I also enjoyed some of the little nods to the original trilogy scattered here and there throughout the film, one of the best taking place during Finn, Han and Chewie's "rescue" of Rey and infiltration of the Death Tomato (no, that was from Muppet Babies), or Death Planet, or Planet Killer Planet, or Enormous Pokemon Ball-Looking Thing, or Super Overcompensating Weapon, or whatever it was called (Starkiller, yeah, that's it; that's the ticket), when a group of stormtroopers clattered down a hall saying "We think they may be splitting up..."

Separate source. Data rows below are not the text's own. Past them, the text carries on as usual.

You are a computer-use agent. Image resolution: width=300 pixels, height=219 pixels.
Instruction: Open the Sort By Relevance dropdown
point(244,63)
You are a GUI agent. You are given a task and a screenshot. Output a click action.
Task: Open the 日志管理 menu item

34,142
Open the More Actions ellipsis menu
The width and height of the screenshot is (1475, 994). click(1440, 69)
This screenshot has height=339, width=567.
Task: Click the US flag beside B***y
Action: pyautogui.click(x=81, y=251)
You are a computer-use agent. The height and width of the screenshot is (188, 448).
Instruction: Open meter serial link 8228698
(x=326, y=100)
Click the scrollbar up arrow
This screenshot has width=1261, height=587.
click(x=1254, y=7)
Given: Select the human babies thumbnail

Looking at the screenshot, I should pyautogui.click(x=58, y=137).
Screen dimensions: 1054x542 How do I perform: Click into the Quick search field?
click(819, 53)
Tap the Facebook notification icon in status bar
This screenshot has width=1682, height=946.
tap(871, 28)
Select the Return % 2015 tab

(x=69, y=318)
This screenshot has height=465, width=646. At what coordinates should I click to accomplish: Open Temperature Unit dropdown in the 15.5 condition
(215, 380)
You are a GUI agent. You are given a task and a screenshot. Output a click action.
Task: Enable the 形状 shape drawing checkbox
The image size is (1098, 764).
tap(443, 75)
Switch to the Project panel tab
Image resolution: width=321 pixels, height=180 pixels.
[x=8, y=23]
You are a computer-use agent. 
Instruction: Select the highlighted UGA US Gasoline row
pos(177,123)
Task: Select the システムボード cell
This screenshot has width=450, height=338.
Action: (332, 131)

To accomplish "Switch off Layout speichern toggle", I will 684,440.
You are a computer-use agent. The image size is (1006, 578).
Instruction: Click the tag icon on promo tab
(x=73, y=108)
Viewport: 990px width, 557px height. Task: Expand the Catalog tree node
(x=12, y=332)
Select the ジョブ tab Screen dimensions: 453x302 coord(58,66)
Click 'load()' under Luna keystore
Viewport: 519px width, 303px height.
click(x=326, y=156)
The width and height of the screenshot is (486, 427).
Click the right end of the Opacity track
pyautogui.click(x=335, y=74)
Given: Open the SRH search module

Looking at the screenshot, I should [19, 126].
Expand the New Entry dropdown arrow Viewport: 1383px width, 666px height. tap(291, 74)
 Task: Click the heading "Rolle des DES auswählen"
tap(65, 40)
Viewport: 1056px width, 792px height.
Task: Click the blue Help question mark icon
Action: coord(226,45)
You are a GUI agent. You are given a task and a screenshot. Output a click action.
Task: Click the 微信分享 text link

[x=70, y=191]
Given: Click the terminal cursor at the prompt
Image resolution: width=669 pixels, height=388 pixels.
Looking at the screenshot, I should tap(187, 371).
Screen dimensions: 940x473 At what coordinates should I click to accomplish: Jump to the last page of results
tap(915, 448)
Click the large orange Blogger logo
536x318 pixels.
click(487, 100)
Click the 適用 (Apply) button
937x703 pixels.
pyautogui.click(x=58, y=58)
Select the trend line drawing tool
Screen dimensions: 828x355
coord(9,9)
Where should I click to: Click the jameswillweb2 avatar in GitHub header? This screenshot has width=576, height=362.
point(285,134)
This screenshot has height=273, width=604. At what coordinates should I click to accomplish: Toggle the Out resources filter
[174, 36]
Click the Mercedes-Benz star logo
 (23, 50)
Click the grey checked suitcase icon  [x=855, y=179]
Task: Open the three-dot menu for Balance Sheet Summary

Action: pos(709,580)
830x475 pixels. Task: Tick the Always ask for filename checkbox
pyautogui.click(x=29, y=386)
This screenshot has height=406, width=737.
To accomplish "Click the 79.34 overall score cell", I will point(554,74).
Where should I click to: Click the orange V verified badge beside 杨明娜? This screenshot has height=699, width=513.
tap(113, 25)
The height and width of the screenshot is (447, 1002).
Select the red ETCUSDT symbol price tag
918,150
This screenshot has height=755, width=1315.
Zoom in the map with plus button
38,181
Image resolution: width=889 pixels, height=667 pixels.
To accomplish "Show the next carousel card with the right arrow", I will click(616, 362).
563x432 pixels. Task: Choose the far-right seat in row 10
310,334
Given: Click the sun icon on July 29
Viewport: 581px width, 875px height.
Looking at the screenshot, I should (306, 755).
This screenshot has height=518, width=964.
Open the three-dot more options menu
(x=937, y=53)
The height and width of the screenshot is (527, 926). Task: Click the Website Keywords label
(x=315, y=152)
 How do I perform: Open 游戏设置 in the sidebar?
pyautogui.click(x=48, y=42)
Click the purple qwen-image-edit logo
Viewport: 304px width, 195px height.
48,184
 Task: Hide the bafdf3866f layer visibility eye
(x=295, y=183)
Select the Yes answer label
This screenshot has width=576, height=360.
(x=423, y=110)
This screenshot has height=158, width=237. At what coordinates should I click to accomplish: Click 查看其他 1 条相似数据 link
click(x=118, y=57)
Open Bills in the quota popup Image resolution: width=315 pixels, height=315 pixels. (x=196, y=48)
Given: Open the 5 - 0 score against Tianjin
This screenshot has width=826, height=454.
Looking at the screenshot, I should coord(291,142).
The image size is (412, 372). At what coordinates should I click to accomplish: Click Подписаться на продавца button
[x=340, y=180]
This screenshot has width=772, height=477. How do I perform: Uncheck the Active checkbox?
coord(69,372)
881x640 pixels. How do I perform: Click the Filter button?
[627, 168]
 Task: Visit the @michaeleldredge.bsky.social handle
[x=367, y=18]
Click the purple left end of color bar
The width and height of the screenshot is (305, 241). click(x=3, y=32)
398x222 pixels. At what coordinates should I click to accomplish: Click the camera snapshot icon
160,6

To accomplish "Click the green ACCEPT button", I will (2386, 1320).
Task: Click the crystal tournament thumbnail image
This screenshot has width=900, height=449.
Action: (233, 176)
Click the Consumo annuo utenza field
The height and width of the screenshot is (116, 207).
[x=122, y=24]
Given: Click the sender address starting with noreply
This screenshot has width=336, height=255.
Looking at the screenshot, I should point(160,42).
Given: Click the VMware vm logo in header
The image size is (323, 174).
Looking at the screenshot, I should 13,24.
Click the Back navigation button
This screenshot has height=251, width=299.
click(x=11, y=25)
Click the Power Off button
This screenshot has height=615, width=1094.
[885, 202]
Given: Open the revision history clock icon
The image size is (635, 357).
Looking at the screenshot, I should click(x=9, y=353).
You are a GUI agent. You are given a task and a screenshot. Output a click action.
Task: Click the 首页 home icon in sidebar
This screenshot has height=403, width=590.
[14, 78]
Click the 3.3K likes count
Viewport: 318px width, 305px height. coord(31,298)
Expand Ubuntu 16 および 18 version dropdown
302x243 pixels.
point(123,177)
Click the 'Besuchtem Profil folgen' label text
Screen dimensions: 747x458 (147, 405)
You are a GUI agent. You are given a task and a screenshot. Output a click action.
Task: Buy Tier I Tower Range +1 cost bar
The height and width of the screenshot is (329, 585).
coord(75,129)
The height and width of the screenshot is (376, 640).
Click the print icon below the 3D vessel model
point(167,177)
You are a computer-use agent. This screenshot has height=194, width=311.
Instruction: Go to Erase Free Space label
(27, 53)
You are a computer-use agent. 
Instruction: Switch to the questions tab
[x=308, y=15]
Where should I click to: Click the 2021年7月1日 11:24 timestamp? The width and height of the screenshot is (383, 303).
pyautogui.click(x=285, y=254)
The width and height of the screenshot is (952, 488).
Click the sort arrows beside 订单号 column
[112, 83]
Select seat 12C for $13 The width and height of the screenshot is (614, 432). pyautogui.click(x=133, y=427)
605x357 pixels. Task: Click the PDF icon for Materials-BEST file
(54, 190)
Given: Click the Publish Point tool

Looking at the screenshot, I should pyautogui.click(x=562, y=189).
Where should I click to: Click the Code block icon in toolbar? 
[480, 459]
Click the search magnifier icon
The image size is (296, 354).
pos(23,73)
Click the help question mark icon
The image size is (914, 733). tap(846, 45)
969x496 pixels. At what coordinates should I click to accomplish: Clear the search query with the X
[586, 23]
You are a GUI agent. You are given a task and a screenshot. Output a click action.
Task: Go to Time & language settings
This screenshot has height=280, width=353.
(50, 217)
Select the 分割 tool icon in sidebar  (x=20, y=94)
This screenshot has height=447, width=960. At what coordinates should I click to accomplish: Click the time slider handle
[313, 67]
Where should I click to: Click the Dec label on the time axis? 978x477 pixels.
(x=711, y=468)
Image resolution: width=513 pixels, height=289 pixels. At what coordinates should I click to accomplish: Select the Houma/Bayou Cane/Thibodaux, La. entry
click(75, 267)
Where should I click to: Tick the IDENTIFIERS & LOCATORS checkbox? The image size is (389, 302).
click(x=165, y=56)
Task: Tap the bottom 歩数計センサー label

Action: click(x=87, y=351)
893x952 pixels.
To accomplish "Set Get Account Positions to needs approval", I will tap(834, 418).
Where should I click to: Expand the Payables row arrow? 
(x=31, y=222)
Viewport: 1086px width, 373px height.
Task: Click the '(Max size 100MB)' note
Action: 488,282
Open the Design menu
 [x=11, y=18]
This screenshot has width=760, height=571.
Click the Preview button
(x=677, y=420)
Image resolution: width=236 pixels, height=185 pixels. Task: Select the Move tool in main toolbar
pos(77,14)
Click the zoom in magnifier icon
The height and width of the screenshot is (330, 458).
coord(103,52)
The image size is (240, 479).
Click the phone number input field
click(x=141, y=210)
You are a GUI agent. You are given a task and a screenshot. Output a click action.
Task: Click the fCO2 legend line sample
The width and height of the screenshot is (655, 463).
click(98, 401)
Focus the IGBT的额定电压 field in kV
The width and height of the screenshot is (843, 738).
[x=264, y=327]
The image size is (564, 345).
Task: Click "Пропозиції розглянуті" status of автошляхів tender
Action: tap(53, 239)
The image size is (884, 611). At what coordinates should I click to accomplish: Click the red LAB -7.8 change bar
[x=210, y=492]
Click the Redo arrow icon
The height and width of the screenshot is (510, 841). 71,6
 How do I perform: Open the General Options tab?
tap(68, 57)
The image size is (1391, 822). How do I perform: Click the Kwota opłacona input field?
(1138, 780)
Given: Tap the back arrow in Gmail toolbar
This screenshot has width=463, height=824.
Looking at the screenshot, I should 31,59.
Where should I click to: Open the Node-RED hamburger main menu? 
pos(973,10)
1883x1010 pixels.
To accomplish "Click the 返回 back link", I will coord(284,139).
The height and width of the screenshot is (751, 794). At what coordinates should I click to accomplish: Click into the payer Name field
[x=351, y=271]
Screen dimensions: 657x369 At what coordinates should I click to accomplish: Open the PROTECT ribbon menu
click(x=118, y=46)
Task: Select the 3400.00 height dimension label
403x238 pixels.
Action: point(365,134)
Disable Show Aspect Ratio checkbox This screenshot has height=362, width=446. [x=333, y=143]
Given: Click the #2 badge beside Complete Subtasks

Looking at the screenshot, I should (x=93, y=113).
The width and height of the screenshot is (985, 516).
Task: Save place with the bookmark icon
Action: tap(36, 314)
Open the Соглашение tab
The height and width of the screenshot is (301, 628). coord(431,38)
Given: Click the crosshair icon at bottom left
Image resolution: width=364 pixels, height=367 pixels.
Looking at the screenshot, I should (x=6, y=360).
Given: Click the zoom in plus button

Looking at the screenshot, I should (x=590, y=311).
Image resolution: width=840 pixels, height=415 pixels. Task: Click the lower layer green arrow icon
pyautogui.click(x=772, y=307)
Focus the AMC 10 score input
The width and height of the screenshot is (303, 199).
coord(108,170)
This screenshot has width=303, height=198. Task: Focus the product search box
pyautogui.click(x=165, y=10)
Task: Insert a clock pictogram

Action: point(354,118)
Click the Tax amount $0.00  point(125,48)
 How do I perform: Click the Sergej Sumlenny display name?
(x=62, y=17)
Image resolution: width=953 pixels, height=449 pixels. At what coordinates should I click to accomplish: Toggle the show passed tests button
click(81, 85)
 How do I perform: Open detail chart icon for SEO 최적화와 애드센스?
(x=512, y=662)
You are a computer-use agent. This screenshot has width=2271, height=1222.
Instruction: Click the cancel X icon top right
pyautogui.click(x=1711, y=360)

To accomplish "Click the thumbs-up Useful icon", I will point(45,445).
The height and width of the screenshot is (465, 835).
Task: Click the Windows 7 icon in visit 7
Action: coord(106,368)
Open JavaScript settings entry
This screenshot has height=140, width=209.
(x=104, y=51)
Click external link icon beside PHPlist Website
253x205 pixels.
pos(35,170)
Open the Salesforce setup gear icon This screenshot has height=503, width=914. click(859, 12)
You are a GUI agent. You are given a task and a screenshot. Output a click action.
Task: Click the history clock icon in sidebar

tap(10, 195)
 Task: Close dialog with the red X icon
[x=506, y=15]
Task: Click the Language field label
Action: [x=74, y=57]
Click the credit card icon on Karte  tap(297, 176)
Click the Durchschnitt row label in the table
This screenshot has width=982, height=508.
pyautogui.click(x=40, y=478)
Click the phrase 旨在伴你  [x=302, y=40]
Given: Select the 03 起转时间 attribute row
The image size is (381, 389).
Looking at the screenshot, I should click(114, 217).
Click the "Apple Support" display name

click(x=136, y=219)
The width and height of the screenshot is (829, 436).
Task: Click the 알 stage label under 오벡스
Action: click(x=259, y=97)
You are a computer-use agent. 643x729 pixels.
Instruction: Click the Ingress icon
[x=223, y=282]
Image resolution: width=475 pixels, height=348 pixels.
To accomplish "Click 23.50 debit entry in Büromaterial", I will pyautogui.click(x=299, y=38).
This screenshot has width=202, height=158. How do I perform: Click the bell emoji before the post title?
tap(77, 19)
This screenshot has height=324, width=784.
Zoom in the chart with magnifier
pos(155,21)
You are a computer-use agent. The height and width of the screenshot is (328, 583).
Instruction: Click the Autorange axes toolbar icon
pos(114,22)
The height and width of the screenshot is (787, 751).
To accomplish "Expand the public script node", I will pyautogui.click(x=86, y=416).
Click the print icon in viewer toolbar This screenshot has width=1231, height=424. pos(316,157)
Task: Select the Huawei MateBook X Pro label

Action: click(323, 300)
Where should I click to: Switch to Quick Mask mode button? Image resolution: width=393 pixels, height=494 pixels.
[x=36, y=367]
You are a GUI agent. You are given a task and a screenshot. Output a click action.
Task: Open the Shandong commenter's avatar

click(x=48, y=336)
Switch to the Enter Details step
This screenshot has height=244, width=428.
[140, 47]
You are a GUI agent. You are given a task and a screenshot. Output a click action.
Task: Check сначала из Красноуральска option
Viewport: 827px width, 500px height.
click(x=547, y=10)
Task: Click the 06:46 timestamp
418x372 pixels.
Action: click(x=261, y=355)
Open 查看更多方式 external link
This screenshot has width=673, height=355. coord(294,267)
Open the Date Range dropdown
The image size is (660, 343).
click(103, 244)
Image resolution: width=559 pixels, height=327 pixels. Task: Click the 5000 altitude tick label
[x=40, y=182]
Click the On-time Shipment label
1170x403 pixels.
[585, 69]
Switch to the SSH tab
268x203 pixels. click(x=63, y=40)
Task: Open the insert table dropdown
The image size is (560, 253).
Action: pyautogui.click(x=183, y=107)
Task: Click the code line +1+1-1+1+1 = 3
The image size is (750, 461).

Then there are the characters...

Rey is fantastic. As mentioned above, she's tough, capable, smart, and naturally developing some degree of proficiency with the Force on her own. She's kind when others are in need of help, but she doesn't take shit from anyone and will figure (or fight) her own way out of a scrape, thank you very much. In many ways, she's off to a better start than Luke was, as we're inevitably forced to draw parallels between the two. But for all that, she isn't a flat character or perfect. She suffers from anxiety over missing the possible return of a family who apparently abandoned her (a less annoying fault than Luke's propensity for whining, but one that causes her to nearly miss positive opportunities like Han's offer of work, or the initial chance to take Anakin's old lightsaber and embark upon the path to become a Jedi), demonstrating that despite her independence, she still desperately needs family. And, for all of her survival, tech, and piloting knowledge, she doesn't know much about the way the world works — she has to learn from Han (and even Finn). On a side note, isn't Daisy Ridley reminiscent of a young (albeit shorter) Sigourney Weaver?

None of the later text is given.